[Entries from a dataset]
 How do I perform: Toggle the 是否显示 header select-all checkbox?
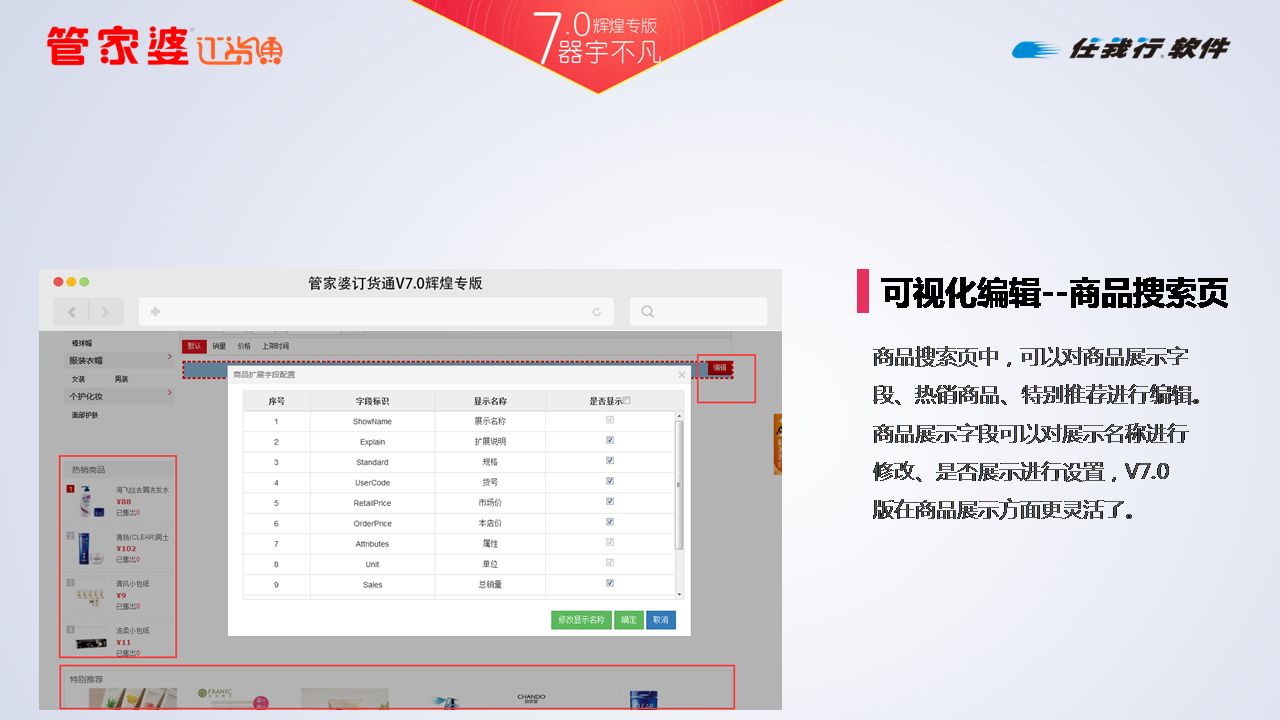point(627,400)
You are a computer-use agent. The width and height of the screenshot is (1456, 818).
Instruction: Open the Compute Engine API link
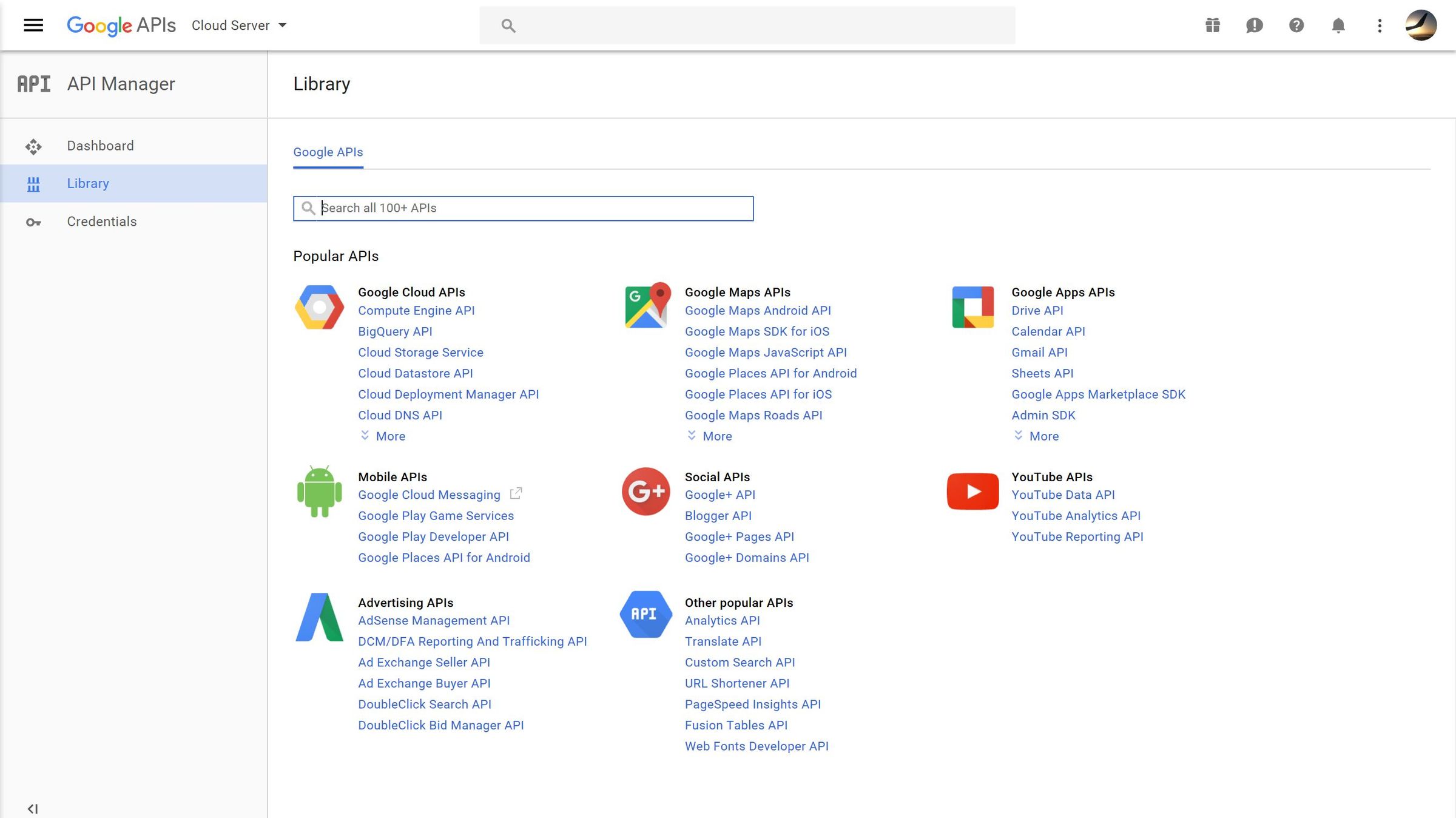pos(416,310)
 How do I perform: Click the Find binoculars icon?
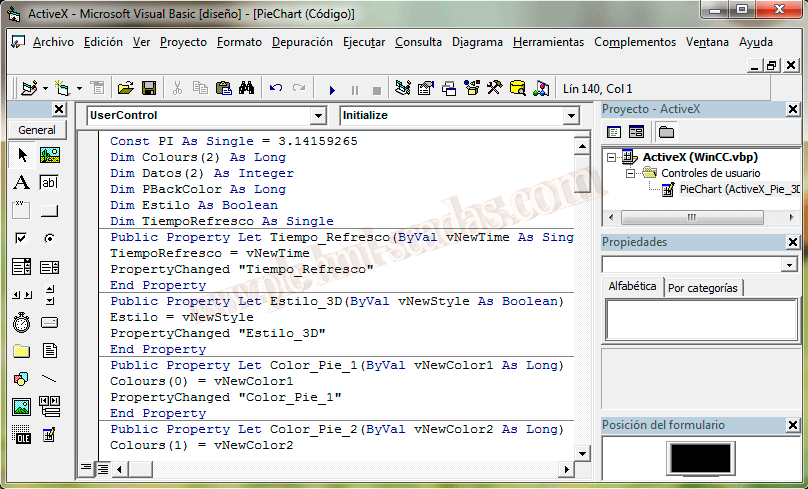[x=246, y=88]
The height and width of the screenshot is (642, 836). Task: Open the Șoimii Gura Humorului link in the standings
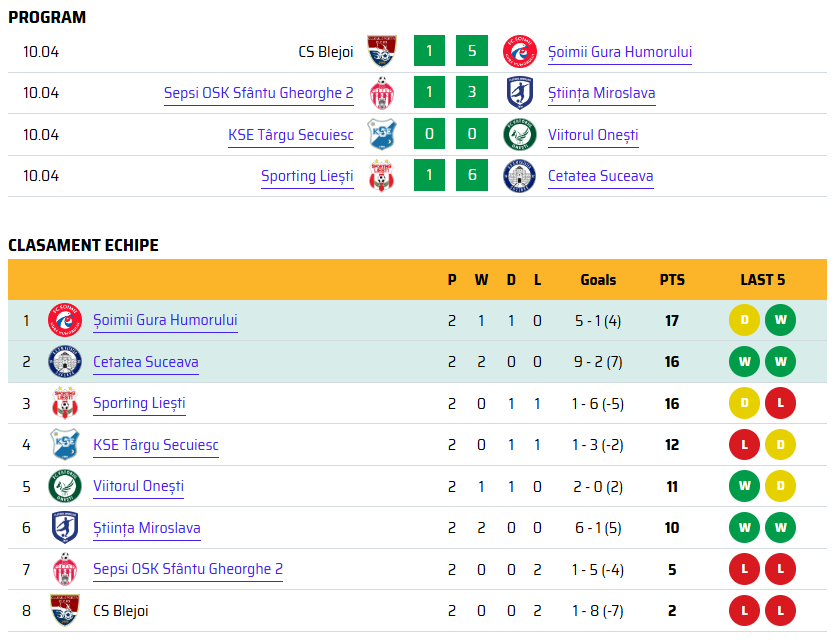pyautogui.click(x=165, y=320)
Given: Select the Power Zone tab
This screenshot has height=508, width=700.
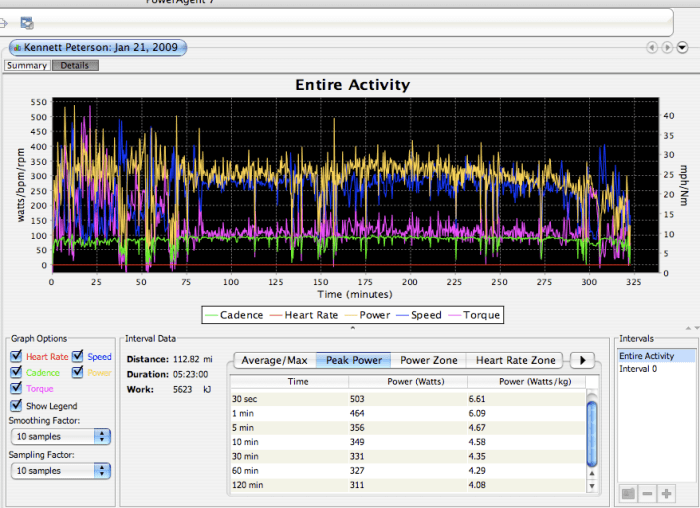Looking at the screenshot, I should [x=428, y=360].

■ **TASK DIRECTIONS**: Arrange the text of all the entries above as a JSON list of strings, one string per line, with blank lines skipped. Leave the pictures out.

■ **EXERCISE RESULT**:
[
  " How do I perform: Toggle the 是否显示 header select-all checkbox?",
  "point(627,400)",
  "You are a computer-use agent. The width and height of the screenshot is (1456, 818).",
  "Instruction: Open the Compute Engine API link",
  "pos(416,310)",
  " How do I perform: Click the Find binoculars icon?",
  "[x=246, y=88]",
  "The height and width of the screenshot is (642, 836). Task: Open the Șoimii Gura Humorului link in the standings",
  "pyautogui.click(x=165, y=320)",
  "Given: Select the Power Zone tab",
  "This screenshot has height=508, width=700.",
  "Looking at the screenshot, I should [x=428, y=360]."
]